Abordagem

Os dois principais objetivos no manejo de indivíduos com HTG são:

  • Prevenção dos desfechos adversos da doença cardiovascular aterosclerótica (DCVA), como infarto do miocárdio, AVC e procedimentos de revascularização

  • Profilaxia de episódios de pancreatite aguda.

Para ambos os objetivos, não há níveis específicos de tratamento recomendados por diretrizes baseadas em evidências para os triglicerídeos.

Metas para os triglicerídeos

As diretrizes de 2018 da American Heart Association e do American College of Cardiology (AHA/ACC) sugerem uma estrutura que consiste em duas categorias de HTG: HTG moderada (triglicerídeos em jejum ou sem jejum 2.0 a 5.6 mmol/L [175-499 mg/dL]) e HTG grave (triglicerídeos em jejum ≥5.6 mmol/L [≥500 mg/dL]).[2] Para a HTG moderada, o consenso de especialistas do ACC de 2021 usa uma definição de triglicerídeos em jejum ≥1.7 mmol/L (≥150 mg/dL) ou triglicerídeos sem jejum ≥2.0 mmol/L (≥175 mg/dL) e triglicerídeos <5.6 mmol/ L (<500 mg/dL).[9] As diretrizes da AHA/ACC afirmam que existem muitas causas de lipoproteína de muito baixa densidade (VLDL) elevada e recomendam que é razoável reduzir os níveis de VLDL para reduzir o risco de DCVA.[2] Em pacientes com HTG grave, a VLDL e as partículas remanescentes elevadas aumentam o risco de DCVA, e os quilomícrons em jejum aumentam o risco de pancreatite aguda; portanto, as diretrizes da AHA/ACC sugerem que as terapias devem abordar os excessos em todas as classes de lipoproteínas ricas em triglicerídeos.[2]

As diretrizes de 2019 da European Society of Cardiology e da European Atherosclerosis Society (ESC/EAS) recomendam que os níveis de triglicerídeos <1.7 mmol/L (<150 mg/dL) estão associados a um menor risco de DCVA.[11] Afirmam ainda que, se os níveis de triglicerídeos forem maiores que isso, devem ser empreendidos esforços na modificação do risco cardiovascular global, com foco em outros fatores de risco, como colesterol LDL e pressão arterial.
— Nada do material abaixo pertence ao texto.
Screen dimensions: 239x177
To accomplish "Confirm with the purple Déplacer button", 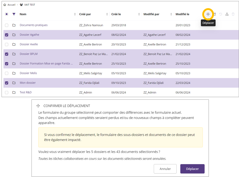I will 192,169.
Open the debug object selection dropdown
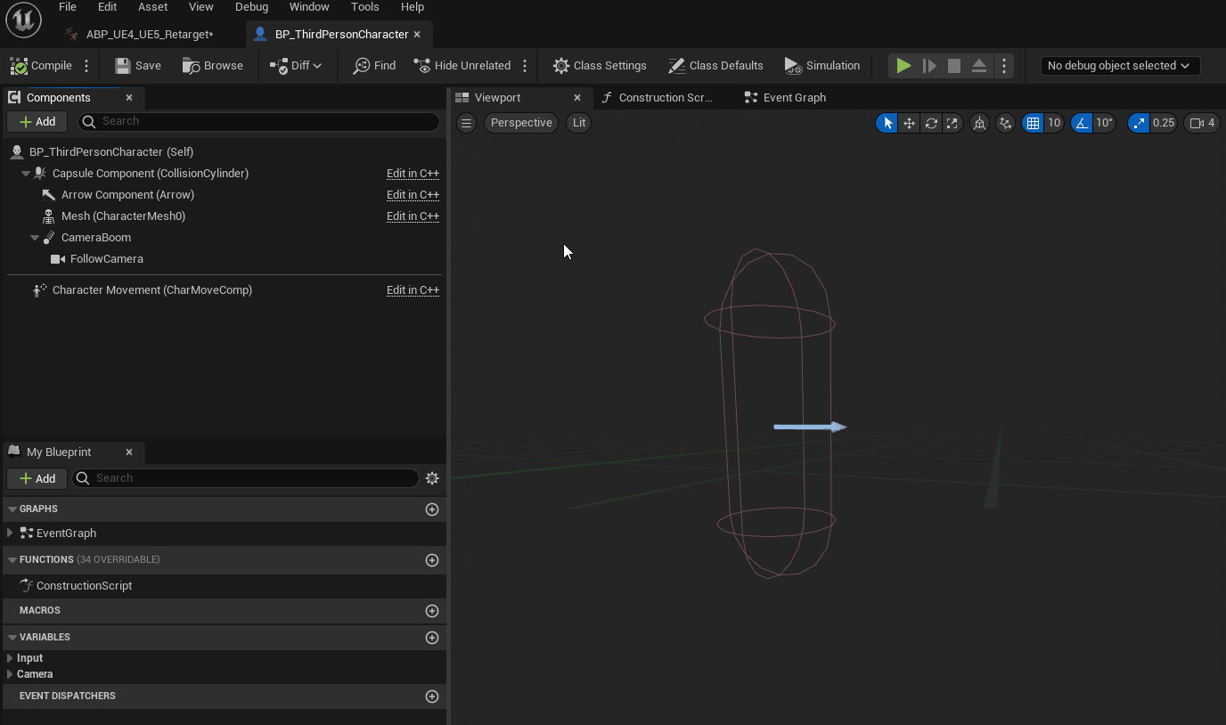 coord(1119,66)
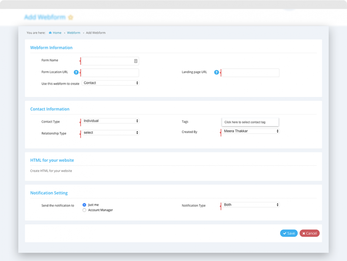Click the star bookmark icon beside Add Webform title

pyautogui.click(x=71, y=17)
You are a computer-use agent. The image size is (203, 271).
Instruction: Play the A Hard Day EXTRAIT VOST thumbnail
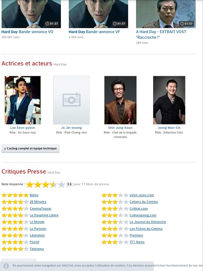tap(166, 14)
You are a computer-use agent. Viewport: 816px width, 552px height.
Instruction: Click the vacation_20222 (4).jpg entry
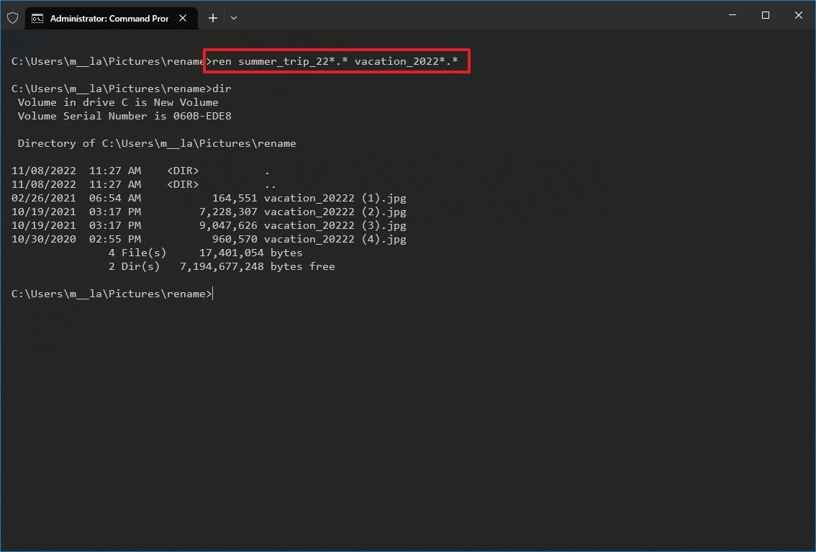point(336,239)
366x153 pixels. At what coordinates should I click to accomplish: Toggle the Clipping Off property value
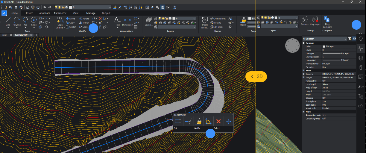click(x=324, y=98)
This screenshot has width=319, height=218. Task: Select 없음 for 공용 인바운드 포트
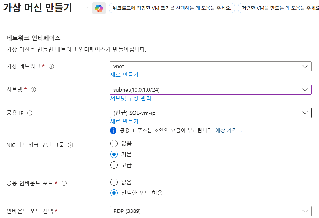point(114,182)
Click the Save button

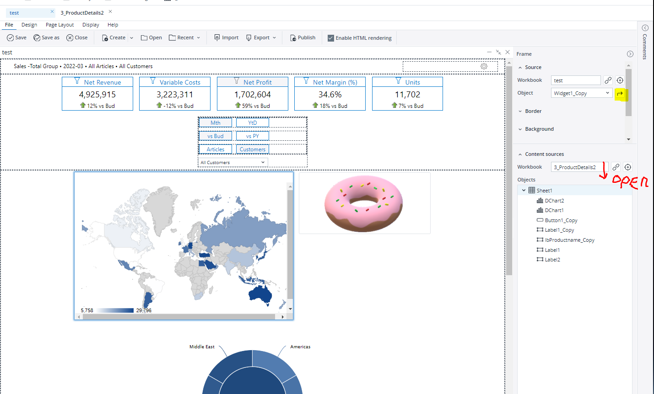(x=16, y=38)
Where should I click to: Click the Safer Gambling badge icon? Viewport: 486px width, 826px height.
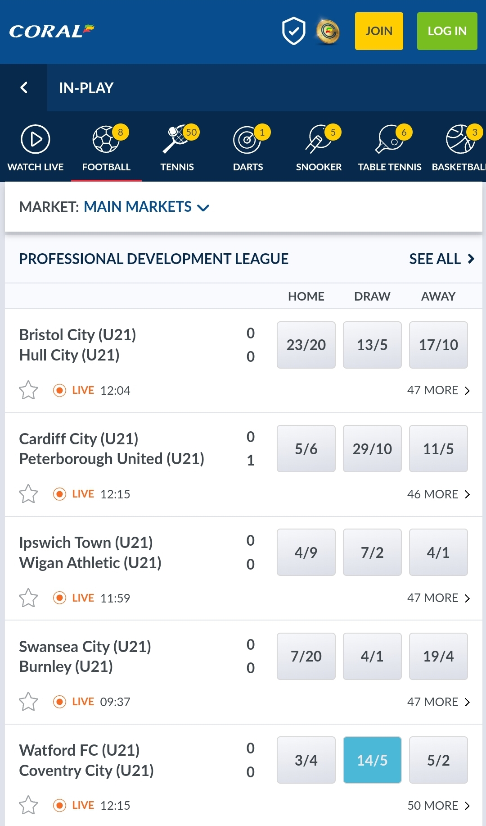(328, 31)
As diretrizes de 2017 da American Association of Clinical Endocrinologists e do American College of Endocrinology (AACE/ACE) afirmam explicitamente que triglicerídeos <1.7 mmol/L (<150 mg/dL) é uma meta para os pacientes com risco de DCVA.[58] Em pacientes com HTG grave e triglicerídeos ≥5.6 mmol/L (≥500 mg/dL), a redução dos níveis de triglicerídeos é recomendada para reduzir o risco de pancreatite aguda.[2][9]

Abordagens não farmacológicas

Estudos epidemiológicos mostram que os pacientes com HTG leve a moderada geralmente apresentam um risco aumentado de DCVA.[53] Em pacientes com HTG leve a moderada, portanto, é razoável reduzir tanto a VLDL aterogênica quanto os fatores de risco associados por meios não farmacológicos, sempre que possível. Isso pode ser melhor alcançado pela identificação e tratamento das múltiplas causas subjacentes de triglicerídeos elevados. As causas secundárias de HTG incluem condições clínicas, fatores de estilo de vida e medicamentos:[4][5][9]

  • Condições clínicas: diabetes mellitus, síndrome metabólica, resistência insulínica, obesidade, doença renal crônica, síndrome nefrótica, hipotireoidismo, gravidez (particularmente no terceiro trimestre, quando a elevação dos triglicerídeos associada à gravidez atinge a intensidade máxima), mieloma, lúpus eritematoso sistêmico, doença hepática, infecção por HIV, síndrome de Cushing, sarcoidose

  • Fatores de estilo de vida: consumo excessivo de álcool; dieta rica em gordura saturada, açúcar ou alimentos com alto índice glicêmico; estilo de vida sedentário

  • Medicamentos: glicocorticoides, esteroides anabolizantes, estrogênios orais, diuréticos tiazídicos e de alça, betabloqueadores não cardiosseletivos, isotretinoína, bexaroteno, propofol, sequestrantes de ácidos biliares, ciclofosfamida, asparaginase, capecitabina, interferona, tacrolimo, sirolimo, ciclosporina, inibidores da protease, agentes antipsicóticos de segunda geração (por exemplo, clozapina, olanzapina).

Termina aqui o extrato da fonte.